Released on 24th August 2001, the XP system was a convergence of the best features of its predecessors, integrating them into one easy-to-use system with specific editions depending on the type of user, Professional and Home. Whilst maintaining the core features of Windows 2000, XP featured a fresh design that was simpler to use. So easy was the navigation and use of the computer that the uptake was monumental, going on to become one of the most popular operating systems ever and Microsoft’s most successful to date.
However, as the April deadline approaches, the vast amount of home and business users still operating XP are faced with a huge security problem; by deciding to no longer provide support, Microsoft have forced users into a state of vulnerability. Withdrawing support will mean that security holes are not fixed, patches won’t be provided, and there will be no protection against outsider attacks.
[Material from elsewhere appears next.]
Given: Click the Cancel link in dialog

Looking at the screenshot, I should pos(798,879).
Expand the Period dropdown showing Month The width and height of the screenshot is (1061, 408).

This is particularly concerning for businesses that have little knowledge or regard for cyber-security, where beforehand neglect for the threats posed in the computing world were masked by Microsoft providing automatic updates through Windows Update.
Microsoft intends to continue providing anti-malware support until July 2015, however this is more likely to act as a short-term extension of XP’s dwindling lifespan rather than guarantee its performance and safety.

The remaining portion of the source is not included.